§ **Assignment**: Please write out each entry below exactly as given.

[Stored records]
————
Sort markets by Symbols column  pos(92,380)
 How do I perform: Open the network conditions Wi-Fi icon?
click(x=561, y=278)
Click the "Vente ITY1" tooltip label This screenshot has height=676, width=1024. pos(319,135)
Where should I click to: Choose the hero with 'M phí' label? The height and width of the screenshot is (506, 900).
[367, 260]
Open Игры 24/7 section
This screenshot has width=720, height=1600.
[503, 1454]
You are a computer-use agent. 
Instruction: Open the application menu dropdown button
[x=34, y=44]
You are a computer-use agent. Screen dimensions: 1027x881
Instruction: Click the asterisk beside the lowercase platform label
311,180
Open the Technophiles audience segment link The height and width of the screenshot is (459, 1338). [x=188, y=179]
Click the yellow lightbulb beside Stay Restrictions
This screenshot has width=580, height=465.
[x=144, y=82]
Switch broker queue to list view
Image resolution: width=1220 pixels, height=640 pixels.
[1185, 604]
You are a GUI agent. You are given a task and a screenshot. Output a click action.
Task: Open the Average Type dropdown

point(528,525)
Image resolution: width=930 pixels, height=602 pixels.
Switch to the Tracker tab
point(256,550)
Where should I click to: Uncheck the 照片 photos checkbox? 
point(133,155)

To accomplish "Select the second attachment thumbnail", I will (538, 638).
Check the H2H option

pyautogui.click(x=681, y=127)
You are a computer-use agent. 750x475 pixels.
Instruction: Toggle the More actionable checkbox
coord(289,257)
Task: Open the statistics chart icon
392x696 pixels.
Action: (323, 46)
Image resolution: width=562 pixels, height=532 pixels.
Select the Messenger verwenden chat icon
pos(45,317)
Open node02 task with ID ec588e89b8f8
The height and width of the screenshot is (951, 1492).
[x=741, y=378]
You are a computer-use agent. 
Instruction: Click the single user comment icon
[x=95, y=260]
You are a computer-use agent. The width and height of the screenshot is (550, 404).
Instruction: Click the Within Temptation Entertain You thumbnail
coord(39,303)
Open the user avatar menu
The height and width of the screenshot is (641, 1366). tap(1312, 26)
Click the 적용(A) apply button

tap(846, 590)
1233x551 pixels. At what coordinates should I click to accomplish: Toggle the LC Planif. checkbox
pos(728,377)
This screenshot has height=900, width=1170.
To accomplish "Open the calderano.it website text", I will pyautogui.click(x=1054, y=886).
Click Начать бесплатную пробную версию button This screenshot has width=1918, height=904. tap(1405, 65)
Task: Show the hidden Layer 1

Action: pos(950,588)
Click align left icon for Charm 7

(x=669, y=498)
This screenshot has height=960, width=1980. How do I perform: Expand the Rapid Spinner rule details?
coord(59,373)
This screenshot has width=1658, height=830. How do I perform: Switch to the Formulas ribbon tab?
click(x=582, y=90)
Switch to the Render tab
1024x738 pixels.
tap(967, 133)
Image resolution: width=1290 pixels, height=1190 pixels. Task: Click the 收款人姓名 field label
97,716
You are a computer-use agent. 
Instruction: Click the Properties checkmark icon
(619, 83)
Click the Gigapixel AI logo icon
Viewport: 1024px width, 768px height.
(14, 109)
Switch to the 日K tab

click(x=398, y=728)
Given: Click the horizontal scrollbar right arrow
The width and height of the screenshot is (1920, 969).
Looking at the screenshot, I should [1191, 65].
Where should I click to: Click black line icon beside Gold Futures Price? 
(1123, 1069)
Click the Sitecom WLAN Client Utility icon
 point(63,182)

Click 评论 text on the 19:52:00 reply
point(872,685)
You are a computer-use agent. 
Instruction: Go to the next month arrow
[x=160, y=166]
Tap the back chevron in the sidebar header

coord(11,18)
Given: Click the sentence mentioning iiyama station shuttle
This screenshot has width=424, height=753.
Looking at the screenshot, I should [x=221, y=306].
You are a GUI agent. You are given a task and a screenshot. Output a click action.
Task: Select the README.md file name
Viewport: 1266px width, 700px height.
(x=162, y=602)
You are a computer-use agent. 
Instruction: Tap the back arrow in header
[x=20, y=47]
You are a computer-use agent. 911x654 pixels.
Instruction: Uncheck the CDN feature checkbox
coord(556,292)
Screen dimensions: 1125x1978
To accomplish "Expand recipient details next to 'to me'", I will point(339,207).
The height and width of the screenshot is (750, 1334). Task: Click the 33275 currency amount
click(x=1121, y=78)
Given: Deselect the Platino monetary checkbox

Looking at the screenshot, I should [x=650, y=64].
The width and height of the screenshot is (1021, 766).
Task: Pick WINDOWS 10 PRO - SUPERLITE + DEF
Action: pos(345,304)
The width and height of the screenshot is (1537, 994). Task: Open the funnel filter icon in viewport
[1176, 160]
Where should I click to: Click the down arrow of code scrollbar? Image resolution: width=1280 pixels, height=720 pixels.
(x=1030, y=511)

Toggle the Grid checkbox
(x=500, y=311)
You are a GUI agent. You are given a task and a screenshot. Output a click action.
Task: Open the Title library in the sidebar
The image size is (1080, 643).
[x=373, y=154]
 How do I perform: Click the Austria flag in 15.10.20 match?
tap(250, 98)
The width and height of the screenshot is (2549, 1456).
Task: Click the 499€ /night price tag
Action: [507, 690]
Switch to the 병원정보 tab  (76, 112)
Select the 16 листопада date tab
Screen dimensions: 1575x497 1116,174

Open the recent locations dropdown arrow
————
§ **Result of the task**:
Sort markets by Symbols column  pos(92,380)
 How do I perform: Open the network conditions Wi-Fi icon?
click(x=561, y=278)
Click the "Vente ITY1" tooltip label This screenshot has height=676, width=1024. pos(319,135)
Where should I click to: Choose the hero with 'M phí' label? The height and width of the screenshot is (506, 900).
[367, 260]
Open Игры 24/7 section
This screenshot has width=720, height=1600.
[503, 1454]
You are a computer-use agent. 
Instruction: Open the application menu dropdown button
[x=34, y=44]
You are a computer-use agent. Screen dimensions: 1027x881
Instruction: Click the asterisk beside the lowercase platform label
311,180
Open the Technophiles audience segment link The height and width of the screenshot is (459, 1338). [x=188, y=179]
Click the yellow lightbulb beside Stay Restrictions
This screenshot has width=580, height=465.
[x=144, y=82]
Switch broker queue to list view
Image resolution: width=1220 pixels, height=640 pixels.
[1185, 604]
You are a GUI agent. You are given a task and a screenshot. Output a click action.
Task: Open the Average Type dropdown

point(528,525)
Image resolution: width=930 pixels, height=602 pixels.
Switch to the Tracker tab
point(256,550)
Where should I click to: Uncheck the 照片 photos checkbox? 
point(133,155)

To accomplish "Select the second attachment thumbnail", I will (538, 638).
Check the H2H option

pyautogui.click(x=681, y=127)
You are a computer-use agent. 750x475 pixels.
Instruction: Toggle the More actionable checkbox
coord(289,257)
Task: Open the statistics chart icon
392x696 pixels.
Action: (323, 46)
Image resolution: width=562 pixels, height=532 pixels.
Select the Messenger verwenden chat icon
pos(45,317)
Open node02 task with ID ec588e89b8f8
The height and width of the screenshot is (951, 1492).
[x=741, y=378]
You are a computer-use agent. 
Instruction: Click the single user comment icon
[x=95, y=260]
You are a computer-use agent. The width and height of the screenshot is (550, 404).
Instruction: Click the Within Temptation Entertain You thumbnail
coord(39,303)
Open the user avatar menu
The height and width of the screenshot is (641, 1366). tap(1312, 26)
Click the 적용(A) apply button

tap(846, 590)
1233x551 pixels. At what coordinates should I click to accomplish: Toggle the LC Planif. checkbox
pos(728,377)
This screenshot has height=900, width=1170.
To accomplish "Open the calderano.it website text", I will pyautogui.click(x=1054, y=886).
Click Начать бесплатную пробную версию button This screenshot has width=1918, height=904. tap(1405, 65)
Task: Show the hidden Layer 1

Action: pos(950,588)
Click align left icon for Charm 7

(x=669, y=498)
This screenshot has height=960, width=1980. How do I perform: Expand the Rapid Spinner rule details?
coord(59,373)
This screenshot has width=1658, height=830. How do I perform: Switch to the Formulas ribbon tab?
click(x=582, y=90)
Switch to the Render tab
1024x738 pixels.
tap(967, 133)
Image resolution: width=1290 pixels, height=1190 pixels. Task: Click the 收款人姓名 field label
97,716
You are a computer-use agent. 
Instruction: Click the Properties checkmark icon
(619, 83)
Click the Gigapixel AI logo icon
Viewport: 1024px width, 768px height.
(14, 109)
Switch to the 日K tab

click(x=398, y=728)
Given: Click the horizontal scrollbar right arrow
The width and height of the screenshot is (1920, 969).
Looking at the screenshot, I should [1191, 65].
Where should I click to: Click black line icon beside Gold Futures Price? 
(1123, 1069)
Click the Sitecom WLAN Client Utility icon
 point(63,182)

Click 评论 text on the 19:52:00 reply
point(872,685)
You are a computer-use agent. 
Instruction: Go to the next month arrow
[x=160, y=166]
Tap the back chevron in the sidebar header

coord(11,18)
Given: Click the sentence mentioning iiyama station shuttle
This screenshot has width=424, height=753.
Looking at the screenshot, I should [x=221, y=306].
You are a GUI agent. You are given a task and a screenshot. Output a click action.
Task: Select the README.md file name
Viewport: 1266px width, 700px height.
(x=162, y=602)
You are a computer-use agent. 
Instruction: Tap the back arrow in header
[x=20, y=47]
You are a computer-use agent. 911x654 pixels.
Instruction: Uncheck the CDN feature checkbox
coord(556,292)
Screen dimensions: 1125x1978
To accomplish "Expand recipient details next to 'to me'", I will point(339,207).
The height and width of the screenshot is (750, 1334). Task: Click the 33275 currency amount
click(x=1121, y=78)
Given: Deselect the Platino monetary checkbox

Looking at the screenshot, I should [x=650, y=64].
The width and height of the screenshot is (1021, 766).
Task: Pick WINDOWS 10 PRO - SUPERLITE + DEF
Action: pos(345,304)
The width and height of the screenshot is (1537, 994). Task: Open the funnel filter icon in viewport
[1176, 160]
Where should I click to: Click the down arrow of code scrollbar? Image resolution: width=1280 pixels, height=720 pixels.
(x=1030, y=511)

Toggle the Grid checkbox
(x=500, y=311)
You are a GUI agent. You are given a task and a screenshot. Output a click action.
Task: Open the Title library in the sidebar
The image size is (1080, 643).
[x=373, y=154]
 How do I perform: Click the Austria flag in 15.10.20 match?
tap(250, 98)
The width and height of the screenshot is (2549, 1456).
Task: Click the 499€ /night price tag
Action: [507, 690]
Switch to the 병원정보 tab  (76, 112)
Select the 16 листопада date tab
Screen dimensions: 1575x497 1116,174

Open the recent locations dropdown arrow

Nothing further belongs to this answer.